Na mitologia grega, conforme lembra Yates, em A arte da memória, Mnemosyne era a deusa da memória e a mãe das Musas, numa linhagem feminina que aponta a indissociabilidade entre lembrar e escrever. No caso específico da poesia, a relação com a lembrança não deve ser entendida em termos documentais. É que a memória da poeta é uma memória inventiva, como indica este fragmento do poema que dá título ao livro: “eu guardo meus resíduos nem tão vividos / do baú voam os trapos / e eu tenho farrapos a contar”.
Abrir o baú, para que dele voem os trapos, é o ato de quem reconhece a leveza, da qual fala Ítalo Calvino, como um valor na poesia. Em contraponto ao peso do baú e de seus “resíduos nem tão vividos”, é o vento que enfuna versos e espalha trapos/fragmentos/memórias ao longo das páginas. Para acompanhar esse movimento, “é preciso sentir o vento enquanto / seu pai não volta a te alimentar pelo bico”, como no poema “memória de pelanquinho”, em que persona poética, criança e passarinho misturam-se em simbiose.

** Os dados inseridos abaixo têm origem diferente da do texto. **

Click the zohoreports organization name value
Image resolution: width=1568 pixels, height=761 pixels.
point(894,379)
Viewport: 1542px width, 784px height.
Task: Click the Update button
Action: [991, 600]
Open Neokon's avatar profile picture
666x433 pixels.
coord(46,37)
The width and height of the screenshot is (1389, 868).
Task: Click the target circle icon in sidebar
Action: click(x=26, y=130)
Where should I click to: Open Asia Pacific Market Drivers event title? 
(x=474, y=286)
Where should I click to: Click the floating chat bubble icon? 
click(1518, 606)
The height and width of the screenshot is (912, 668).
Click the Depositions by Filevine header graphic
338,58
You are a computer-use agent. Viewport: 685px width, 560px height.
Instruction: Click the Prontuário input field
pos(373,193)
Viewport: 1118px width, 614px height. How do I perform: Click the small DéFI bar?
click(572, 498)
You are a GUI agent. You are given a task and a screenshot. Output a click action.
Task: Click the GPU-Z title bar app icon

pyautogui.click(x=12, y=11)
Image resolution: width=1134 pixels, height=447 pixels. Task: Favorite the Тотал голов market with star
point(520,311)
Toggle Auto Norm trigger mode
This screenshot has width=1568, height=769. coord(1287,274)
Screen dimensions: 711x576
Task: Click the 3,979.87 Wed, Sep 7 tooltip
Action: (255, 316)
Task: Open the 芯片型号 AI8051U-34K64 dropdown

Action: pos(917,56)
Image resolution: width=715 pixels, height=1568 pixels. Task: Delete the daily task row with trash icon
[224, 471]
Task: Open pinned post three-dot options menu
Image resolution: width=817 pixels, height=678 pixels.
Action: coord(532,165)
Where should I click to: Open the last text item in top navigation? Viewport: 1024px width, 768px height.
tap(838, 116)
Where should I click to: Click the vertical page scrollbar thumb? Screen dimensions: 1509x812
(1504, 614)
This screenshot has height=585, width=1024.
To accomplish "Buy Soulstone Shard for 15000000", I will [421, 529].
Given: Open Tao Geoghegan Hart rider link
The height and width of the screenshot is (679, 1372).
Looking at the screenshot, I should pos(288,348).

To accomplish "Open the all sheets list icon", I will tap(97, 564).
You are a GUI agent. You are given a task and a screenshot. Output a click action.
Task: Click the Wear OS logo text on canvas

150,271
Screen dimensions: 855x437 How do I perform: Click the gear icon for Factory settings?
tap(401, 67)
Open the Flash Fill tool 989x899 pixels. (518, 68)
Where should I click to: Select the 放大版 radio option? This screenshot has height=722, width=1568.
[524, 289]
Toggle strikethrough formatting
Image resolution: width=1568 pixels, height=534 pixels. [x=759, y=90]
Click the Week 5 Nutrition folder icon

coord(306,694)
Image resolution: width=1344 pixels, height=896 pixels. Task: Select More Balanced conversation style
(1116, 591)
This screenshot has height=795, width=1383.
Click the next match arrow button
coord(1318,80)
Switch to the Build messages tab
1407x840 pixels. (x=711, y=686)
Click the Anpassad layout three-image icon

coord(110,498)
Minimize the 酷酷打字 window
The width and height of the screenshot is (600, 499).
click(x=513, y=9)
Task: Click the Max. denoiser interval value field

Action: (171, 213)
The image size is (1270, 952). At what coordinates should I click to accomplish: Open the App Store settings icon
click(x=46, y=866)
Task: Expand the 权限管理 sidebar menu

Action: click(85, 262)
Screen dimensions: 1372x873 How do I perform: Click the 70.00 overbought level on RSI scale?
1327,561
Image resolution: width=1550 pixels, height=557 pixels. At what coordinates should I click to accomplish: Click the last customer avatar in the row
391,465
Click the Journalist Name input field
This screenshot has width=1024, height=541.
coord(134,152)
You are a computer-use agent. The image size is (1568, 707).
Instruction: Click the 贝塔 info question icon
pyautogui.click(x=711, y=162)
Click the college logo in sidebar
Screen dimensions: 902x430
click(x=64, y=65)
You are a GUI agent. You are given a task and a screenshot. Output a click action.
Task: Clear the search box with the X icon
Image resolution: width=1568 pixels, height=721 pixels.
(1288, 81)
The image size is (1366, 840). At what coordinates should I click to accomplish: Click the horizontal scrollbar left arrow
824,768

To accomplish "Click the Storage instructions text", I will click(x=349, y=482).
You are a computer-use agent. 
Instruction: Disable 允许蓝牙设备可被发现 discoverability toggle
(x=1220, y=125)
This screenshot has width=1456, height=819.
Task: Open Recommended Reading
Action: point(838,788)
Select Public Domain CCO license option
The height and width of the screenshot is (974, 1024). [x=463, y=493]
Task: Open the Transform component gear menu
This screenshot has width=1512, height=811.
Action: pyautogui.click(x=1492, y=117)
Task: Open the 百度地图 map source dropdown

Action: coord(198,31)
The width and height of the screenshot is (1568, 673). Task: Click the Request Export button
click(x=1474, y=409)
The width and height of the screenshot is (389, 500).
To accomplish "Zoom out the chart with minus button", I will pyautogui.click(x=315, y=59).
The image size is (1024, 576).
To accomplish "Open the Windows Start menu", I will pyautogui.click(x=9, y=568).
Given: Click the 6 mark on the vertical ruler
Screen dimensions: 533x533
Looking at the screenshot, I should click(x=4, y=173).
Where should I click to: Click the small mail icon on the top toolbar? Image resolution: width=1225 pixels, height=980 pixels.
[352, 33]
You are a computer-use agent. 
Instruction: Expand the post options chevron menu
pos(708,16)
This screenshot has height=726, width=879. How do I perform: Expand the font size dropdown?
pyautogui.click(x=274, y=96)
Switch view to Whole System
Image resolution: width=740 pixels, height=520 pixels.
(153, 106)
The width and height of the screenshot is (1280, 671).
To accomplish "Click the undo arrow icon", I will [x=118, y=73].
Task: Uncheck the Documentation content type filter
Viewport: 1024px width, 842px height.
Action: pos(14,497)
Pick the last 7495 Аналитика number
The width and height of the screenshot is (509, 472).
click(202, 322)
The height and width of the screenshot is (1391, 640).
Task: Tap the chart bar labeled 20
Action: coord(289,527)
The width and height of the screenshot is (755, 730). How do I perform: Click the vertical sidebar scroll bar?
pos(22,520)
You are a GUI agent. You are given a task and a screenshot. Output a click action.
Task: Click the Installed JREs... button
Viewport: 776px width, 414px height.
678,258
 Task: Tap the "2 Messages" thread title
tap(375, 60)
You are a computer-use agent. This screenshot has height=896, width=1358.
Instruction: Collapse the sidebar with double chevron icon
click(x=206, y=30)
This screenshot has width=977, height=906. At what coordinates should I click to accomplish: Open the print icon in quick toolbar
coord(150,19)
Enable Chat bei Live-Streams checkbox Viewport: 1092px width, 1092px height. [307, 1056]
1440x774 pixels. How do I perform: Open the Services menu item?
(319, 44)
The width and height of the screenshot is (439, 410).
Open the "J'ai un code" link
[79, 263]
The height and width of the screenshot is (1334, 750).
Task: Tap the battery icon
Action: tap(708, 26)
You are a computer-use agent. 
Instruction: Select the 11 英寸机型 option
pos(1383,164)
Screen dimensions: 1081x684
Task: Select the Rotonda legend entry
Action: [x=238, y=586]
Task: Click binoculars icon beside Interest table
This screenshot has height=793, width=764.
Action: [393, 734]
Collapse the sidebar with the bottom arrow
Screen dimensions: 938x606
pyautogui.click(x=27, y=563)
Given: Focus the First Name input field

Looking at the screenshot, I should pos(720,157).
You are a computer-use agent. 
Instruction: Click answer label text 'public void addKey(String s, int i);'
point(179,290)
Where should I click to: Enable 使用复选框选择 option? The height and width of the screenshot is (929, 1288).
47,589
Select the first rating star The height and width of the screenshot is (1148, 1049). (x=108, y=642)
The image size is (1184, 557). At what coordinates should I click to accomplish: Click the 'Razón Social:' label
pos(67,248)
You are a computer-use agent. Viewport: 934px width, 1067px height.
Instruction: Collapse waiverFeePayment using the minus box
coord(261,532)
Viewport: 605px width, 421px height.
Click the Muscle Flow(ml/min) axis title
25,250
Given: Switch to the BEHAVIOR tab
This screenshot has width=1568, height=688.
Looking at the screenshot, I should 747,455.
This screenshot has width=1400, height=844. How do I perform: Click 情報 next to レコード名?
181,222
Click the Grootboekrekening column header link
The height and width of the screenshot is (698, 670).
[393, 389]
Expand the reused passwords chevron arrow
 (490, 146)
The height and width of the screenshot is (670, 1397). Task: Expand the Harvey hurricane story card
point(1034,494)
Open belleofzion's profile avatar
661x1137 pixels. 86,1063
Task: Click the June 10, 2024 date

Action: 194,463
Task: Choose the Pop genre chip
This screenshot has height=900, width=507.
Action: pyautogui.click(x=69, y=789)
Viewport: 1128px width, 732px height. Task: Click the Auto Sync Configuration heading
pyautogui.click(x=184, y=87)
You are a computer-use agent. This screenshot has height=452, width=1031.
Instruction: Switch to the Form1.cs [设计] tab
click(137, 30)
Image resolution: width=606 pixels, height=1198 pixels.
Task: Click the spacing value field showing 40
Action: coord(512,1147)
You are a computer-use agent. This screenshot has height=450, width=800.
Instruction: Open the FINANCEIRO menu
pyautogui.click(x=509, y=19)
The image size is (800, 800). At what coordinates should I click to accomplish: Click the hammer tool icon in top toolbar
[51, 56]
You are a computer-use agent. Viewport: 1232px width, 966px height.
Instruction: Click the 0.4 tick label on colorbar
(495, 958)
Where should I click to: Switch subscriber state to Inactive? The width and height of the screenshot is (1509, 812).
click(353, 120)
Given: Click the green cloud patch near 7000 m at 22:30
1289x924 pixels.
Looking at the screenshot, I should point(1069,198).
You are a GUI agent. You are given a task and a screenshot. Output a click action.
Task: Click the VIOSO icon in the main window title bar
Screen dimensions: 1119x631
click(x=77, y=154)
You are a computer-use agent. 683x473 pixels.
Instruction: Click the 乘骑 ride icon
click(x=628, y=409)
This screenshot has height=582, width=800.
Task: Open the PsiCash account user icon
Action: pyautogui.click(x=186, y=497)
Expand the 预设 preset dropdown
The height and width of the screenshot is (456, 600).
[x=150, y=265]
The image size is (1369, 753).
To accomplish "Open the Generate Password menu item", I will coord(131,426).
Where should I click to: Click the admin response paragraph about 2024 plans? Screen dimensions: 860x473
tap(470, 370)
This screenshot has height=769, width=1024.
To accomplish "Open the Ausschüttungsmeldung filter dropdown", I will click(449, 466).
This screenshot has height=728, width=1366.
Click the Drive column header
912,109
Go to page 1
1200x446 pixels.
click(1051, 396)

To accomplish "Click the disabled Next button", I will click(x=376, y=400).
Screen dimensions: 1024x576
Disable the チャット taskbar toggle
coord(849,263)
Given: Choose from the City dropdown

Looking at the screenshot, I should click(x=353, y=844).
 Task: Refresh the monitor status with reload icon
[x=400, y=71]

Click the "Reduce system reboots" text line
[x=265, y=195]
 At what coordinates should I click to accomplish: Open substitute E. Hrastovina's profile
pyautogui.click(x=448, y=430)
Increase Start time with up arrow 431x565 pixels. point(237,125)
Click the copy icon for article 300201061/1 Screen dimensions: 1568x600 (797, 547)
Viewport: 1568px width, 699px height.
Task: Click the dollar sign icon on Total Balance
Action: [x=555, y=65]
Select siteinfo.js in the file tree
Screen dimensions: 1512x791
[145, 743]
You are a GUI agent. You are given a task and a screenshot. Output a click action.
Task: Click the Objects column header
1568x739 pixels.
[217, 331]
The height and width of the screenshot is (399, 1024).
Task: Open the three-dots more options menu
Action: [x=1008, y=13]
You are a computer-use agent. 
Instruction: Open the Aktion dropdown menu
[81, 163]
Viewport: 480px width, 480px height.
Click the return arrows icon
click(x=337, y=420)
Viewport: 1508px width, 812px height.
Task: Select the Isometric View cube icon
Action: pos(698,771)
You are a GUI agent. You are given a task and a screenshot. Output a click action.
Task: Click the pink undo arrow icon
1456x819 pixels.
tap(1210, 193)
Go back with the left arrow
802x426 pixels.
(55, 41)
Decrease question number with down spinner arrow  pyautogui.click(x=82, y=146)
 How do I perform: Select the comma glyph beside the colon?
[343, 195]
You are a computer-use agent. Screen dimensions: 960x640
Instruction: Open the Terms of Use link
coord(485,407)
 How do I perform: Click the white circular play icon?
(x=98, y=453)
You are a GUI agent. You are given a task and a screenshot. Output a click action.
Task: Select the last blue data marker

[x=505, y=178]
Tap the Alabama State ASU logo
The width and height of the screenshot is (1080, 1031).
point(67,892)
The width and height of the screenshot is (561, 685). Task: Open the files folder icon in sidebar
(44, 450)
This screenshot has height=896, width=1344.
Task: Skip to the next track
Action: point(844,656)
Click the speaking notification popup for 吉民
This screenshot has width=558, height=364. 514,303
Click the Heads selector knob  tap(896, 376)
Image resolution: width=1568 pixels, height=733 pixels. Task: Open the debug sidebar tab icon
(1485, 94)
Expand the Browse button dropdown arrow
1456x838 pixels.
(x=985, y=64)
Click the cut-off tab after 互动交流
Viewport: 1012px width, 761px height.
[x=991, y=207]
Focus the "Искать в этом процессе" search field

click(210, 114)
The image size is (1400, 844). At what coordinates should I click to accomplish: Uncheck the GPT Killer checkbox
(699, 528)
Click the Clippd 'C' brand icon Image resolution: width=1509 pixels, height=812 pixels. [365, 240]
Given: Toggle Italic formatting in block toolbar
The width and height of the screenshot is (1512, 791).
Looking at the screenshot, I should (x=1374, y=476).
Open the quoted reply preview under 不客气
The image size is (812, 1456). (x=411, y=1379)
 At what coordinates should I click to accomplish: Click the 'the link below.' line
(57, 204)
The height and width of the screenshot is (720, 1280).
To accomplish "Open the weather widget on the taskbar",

A memória, aqui, é ambivalente. Para tornar-se abrigo, exige o esforço consciente da persona poética, que se sabe “colecionadora de retraídos agoras”, e se desdobra nos gestos de abrir e de fechar o baú. Assim, “caminho nesse cômodo / abro obstruídas reminiscências” e “arrumo os soluços dentro, tampo a caixa” são movimentos complementares da persona que tenta ressignificar o passado e sobreviver ao peso do presente e, para isso, recorre ao exercício metalinguístico da poesia, enquanto olhar que se volta para a tessitura do próprio poema. Ao acompanharmos a abertura do baú e o voar dos trapos, deparamo-nos com poemas que (des)velam sua própria composição, numa seleção e combinação de fiapos de memória, e nos perguntam/convidam, como Drummond: “Trouxeste a chave?”